Network-based Isoform Quantification with RNA-Seq Data for Cancer Transcriptome Analysis

arXiv.org Artificial Intelligence

High-throughput mRNA sequencing (RNA-Seq) is widely used for transcript quantification of gene isoforms. Since RNA-Seq data alone is often not sufficient to accurately identify the read origins from the isoforms for quantification, we propose to explore protein domain-domain interactions as prior knowledge for integrative analysis with RNA-seq data. We introduce a Network-based method for RNA-Seq-based Transcript Quantification (Net-RSTQ) to integrate protein domain-domain interaction network with short read alignments for transcript abundance estimation.
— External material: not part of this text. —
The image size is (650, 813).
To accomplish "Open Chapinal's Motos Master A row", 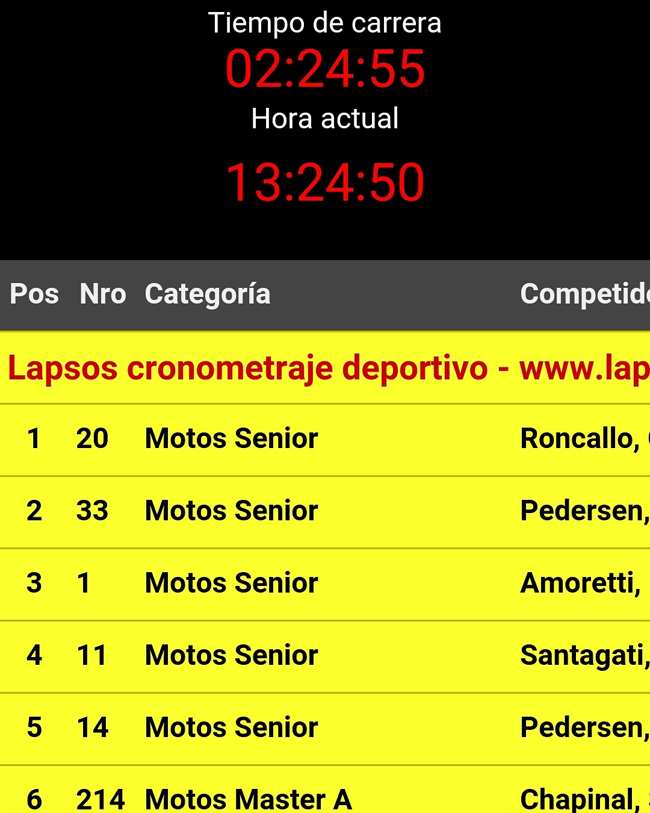I will [325, 798].
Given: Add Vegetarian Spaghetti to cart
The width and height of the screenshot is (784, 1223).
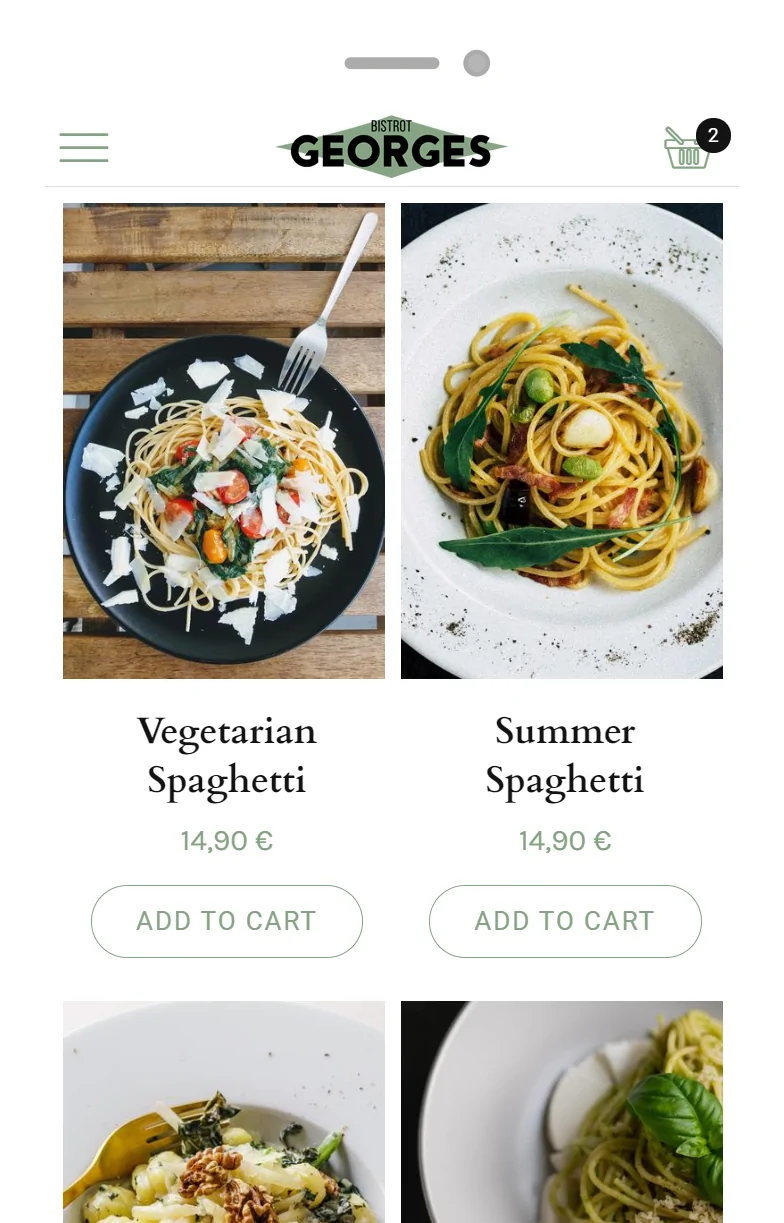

Based on our observation that the abundances of the neighboring isoforms by domain-domain interactions in the network are positively correlated, Net-RSTQ models the expression of the neighboring transcripts as Dirichlet priors on the likelihood of the observed read alignments against the transcripts in one gene. The transcript abundances of all the genes are then jointly estimated with alternating optimization of multiple EM problems. In simulation Net-RSTQ effectively improved isoform transcript quantifications when isoform co-expressions correlate with their interactions. qRT-PCR results on 25 multi-isoform genes in a stem cell line, an ovarian cancer cell line, and a breast cancer cell line also showed that Net-RSTQ estimated more consistent isoform proportions with RNA-Seq data. In the experiments on the RNA-Seq data in The Cancer Genome Atlas (TCGA), the transcript abundances estimated by Net-RSTQ are more informative for patient sample classification of ovarian cancer, breast cancer and lung cancer. All experimental results collectively support that Net-RSTQ is a promising approach for isoform quantification.